Samedi également, la nouvelle ambassadrice des Etats-Unis au Niger, Kathleen FitzGibbon, est arrivée dans la capitale, a indiqué Matthew Miller, porte-parole du département d’Etat. Les États-Unis n’ont pas eu d’ambassadeur dans le pays depuis près de deux ans.

FitzGibbon se concentrera sur le plaidoyer pour une solution diplomatique qui préserve l’ordre constitutionnel au Niger et pour la libération immédiate de Bazoum, de sa famille et de toutes les personnes détenues illégalement, a déclaré Miller. Son arrivée ne reflète pas un changement dans la position politique américaine, a-t-il déclaré.

Se préparer à riposter

Dans les rues de la capitale samedi, de nombreux habitants ont déclaré se préparer à riposter contre une intervention militaire de la CEDEAO.

Des milliers de personnes à Niamey se sont alignées devant le stade principal pour s’inscrire en tant que volontaires, combattants et pour répondre à d’autres besoins au cas où la junte aurait besoin d’aide. Certains parents ont amené leurs enfants pour s’inscrire; d’autres ont dit qu’ils attendaient depuis 3 heures du matin, tandis que des groupes de jeunes scandaient bruyamment en faveur de la junte et contre la CEDEAO et l’ancien dirigeant colonial du pays, la France.

« Je suis ici pour le recrutement pour devenir un bon soldat. Nous sommes tous là pour ça », a déclaré Ismail Hassan, un habitant qui faisait la queue pour s’inscrire. « Si Dieu le veut, nous irons tous. »

L’organisateur des événements, Amsarou Bako, a affirmé que la junte n’était pas impliquée dans la recherche de volontaires pour défendre le coup d’État, bien qu’elle soit au courant de l’initiative. Quelques heures après le début du trajet, les organisateurs ont annoncé qu’il serait reporté, mais n’ont pas expliqué pourquoi.

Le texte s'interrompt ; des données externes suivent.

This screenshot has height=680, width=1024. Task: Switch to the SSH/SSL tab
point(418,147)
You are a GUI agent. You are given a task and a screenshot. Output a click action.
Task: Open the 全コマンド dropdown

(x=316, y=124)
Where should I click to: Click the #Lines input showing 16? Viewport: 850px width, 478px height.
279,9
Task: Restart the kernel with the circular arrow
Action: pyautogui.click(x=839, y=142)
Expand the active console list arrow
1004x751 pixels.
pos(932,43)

La situation humanitaire dans le pays est également à l’ordre du jour du représentant spécial de l’ONU pour l’Afrique de l’Ouest et le Sahel.

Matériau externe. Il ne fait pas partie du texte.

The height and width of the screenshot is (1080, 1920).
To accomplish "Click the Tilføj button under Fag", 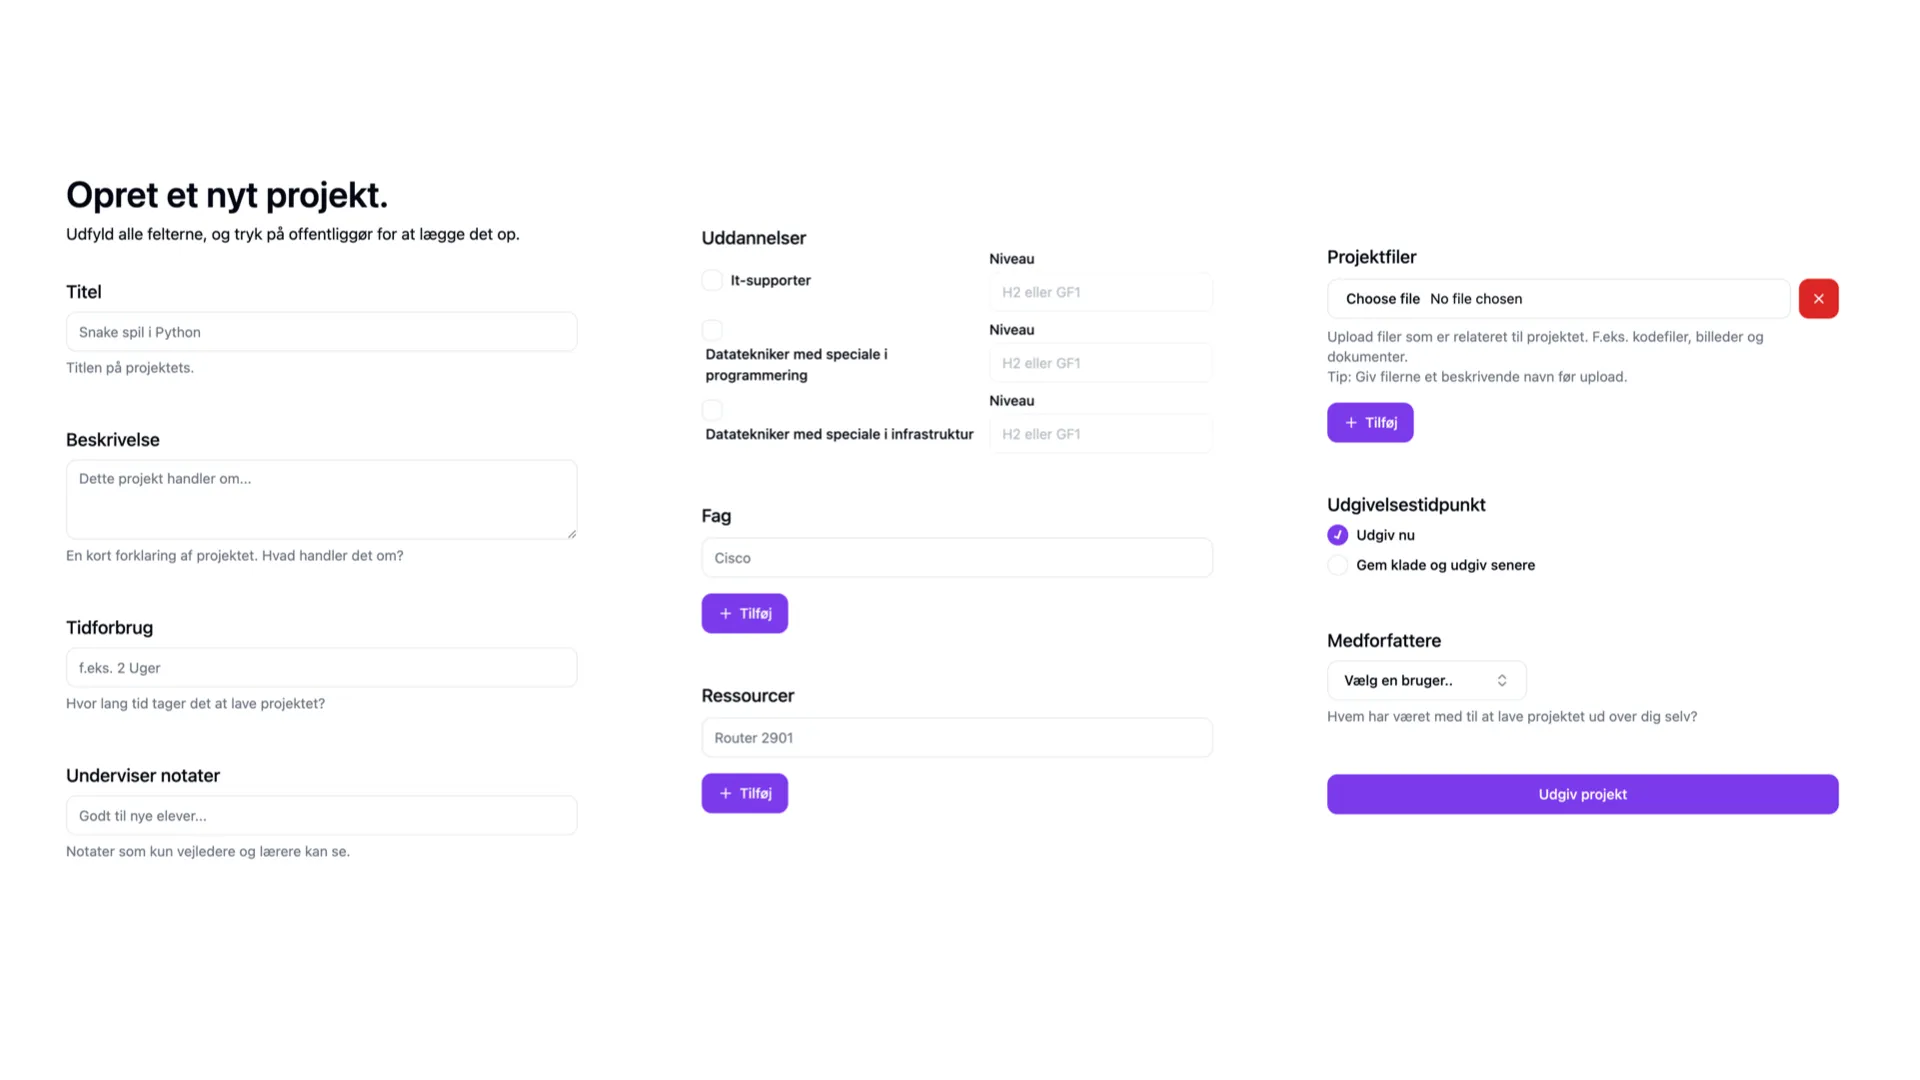I will [744, 613].
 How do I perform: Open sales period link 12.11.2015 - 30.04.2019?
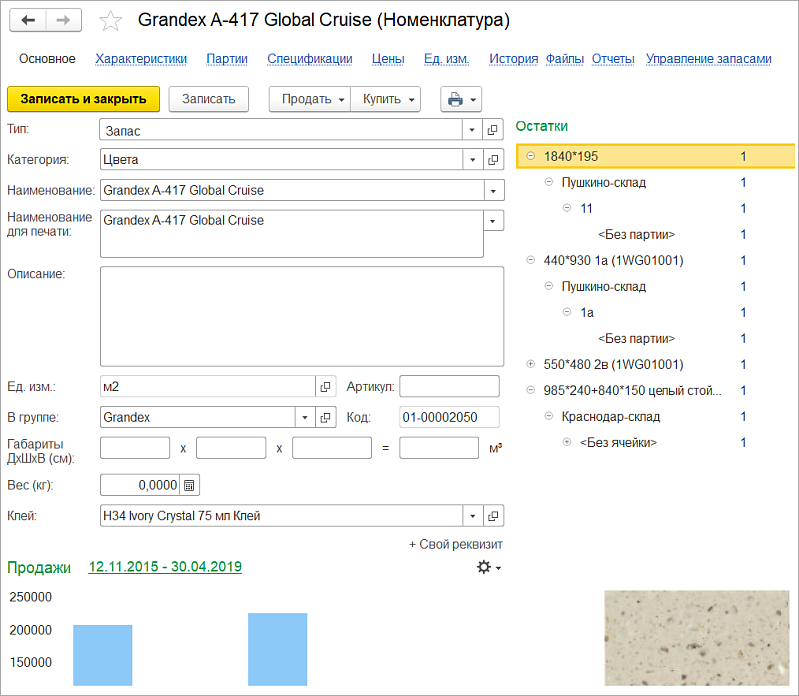point(165,567)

Avant le coup d’État, près de 3 millions de personnes étaient confrontées à une grave insécurité alimentaire et des centaines de milliers étaient déplacées à l’intérieur du pays, selon CARE, un groupe d’aide international. Les sanctions économiques et de voyage imposées par la CEDEAO après le coup d’État, associées à la détérioration de la sécurité, auront des conséquences désastreuses pour la population, a déclaré CARE.

Partenariat contre l’extrémisme

Auparavant, les pays occidentaux considéraient le Niger comme l’une des dernières nations démocratiques avec lesquelles ils pouvaient s’associer pour repousser une insurrection djihadiste croissante liée à Al-Qaïda et au groupe État islamique et ont versé des millions de dollars d’aide et d’assistance militaires pour renforcer les forces nigériennes.

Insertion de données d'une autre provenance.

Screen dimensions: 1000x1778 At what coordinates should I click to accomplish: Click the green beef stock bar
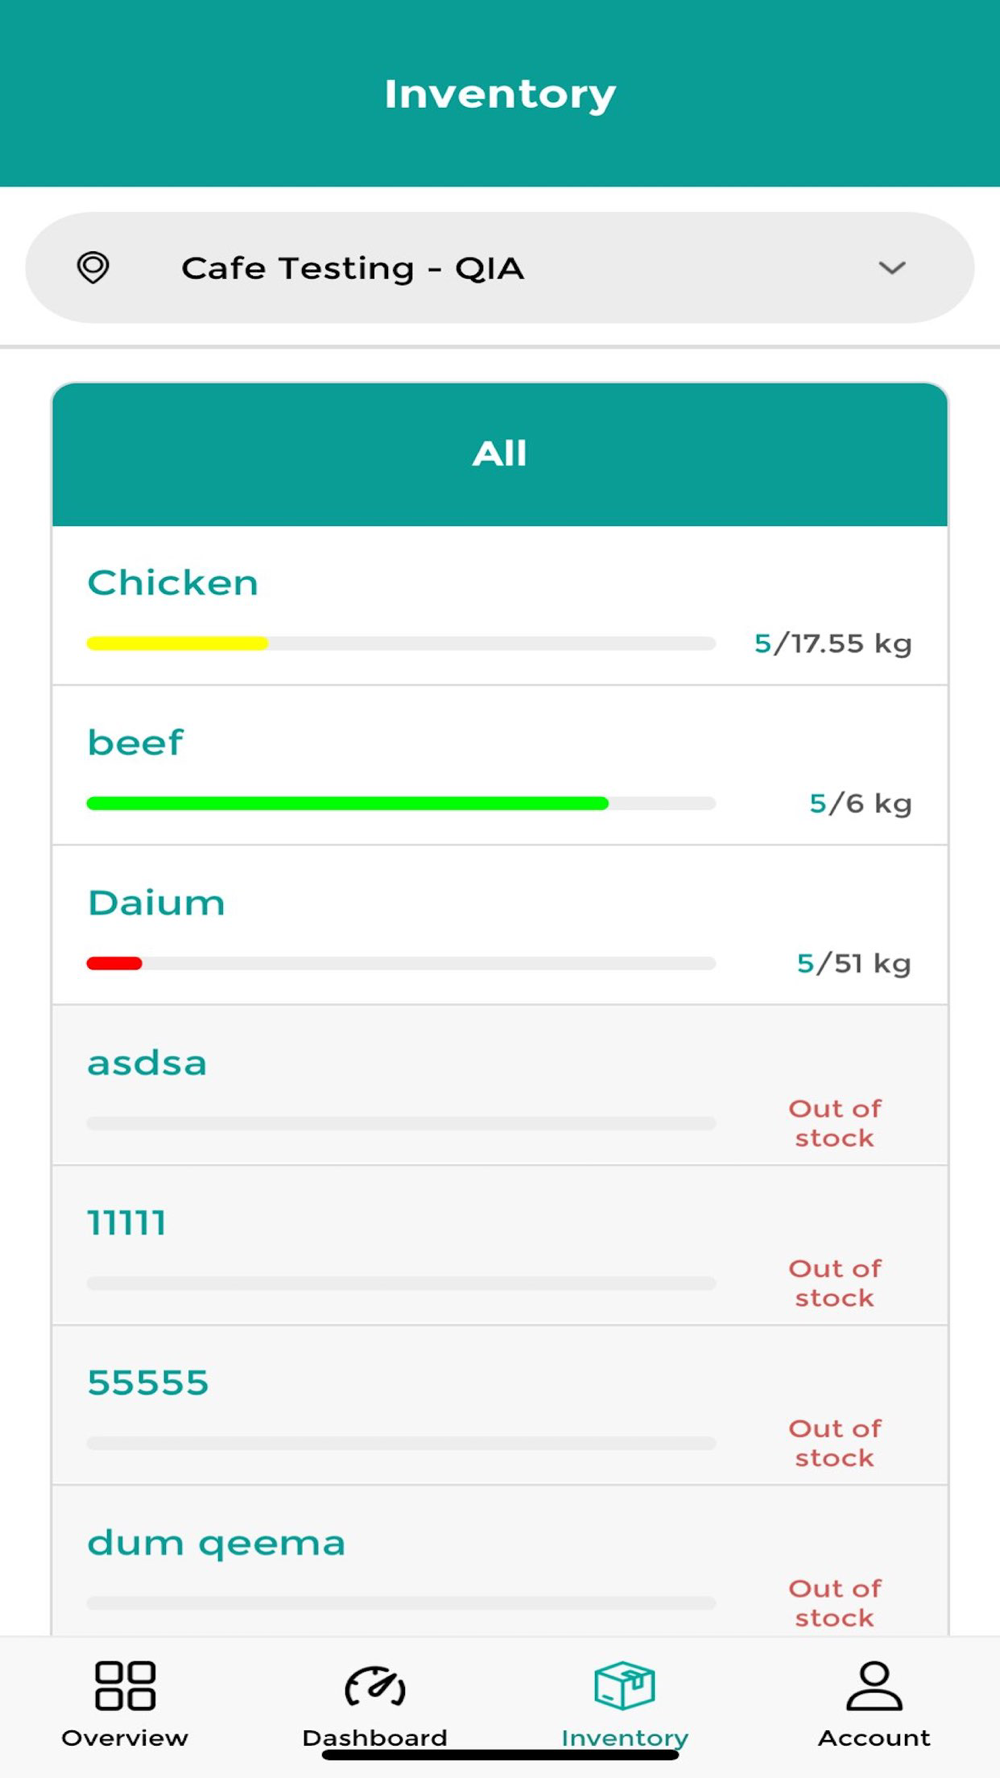pyautogui.click(x=347, y=803)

Depuis le coup d’État, d’anciens djihadistes ont déclaré à l’Associated Press que les militants profitaient de la liberté de mouvement causée par la suspension des opérations militaires par les Français et les États-Unis et une armée nigérienne distraite qui concentre ses efforts sur la capitale.

La semaine dernière, au moins 17 soldats ont été tués et 20 blessés lors d’une embuscade tendue par des djihadistes. Il s’agissait de la première attaque majeure contre l’armée nigérienne en six mois. Un jour plus tard, au moins 50 civils ont été tués dans la région de Tillabéri, par des extrémistes soupçonnés d’être des membres du groupe État islamique, selon un rapport de sécurité interne pour les groupes d’aide consulté par l’AP.

« Alors que les dirigeants nigériens sont dévorés par la politique dans la capitale, le battement de tambour des attaques djihadistes meurtrières se poursuit dans les campagnes », a déclaré Corinne Dufka, analyste politique spécialisée dans la région du Sahel.

« Les récentes attaques devraient motiver toutes les parties à travailler pour une transition aussi rapide et inclusive que possible afin qu’elles puissent revenir à la tâche cruciale de protéger les civils des conséquences dévastatrices de la guerre. En temps voulu, les Nigériens et leurs partenaires devraient examiner longuement et attentivement pourquoi et comment la démocratie au Niger a faibli », a-t-elle déclaré.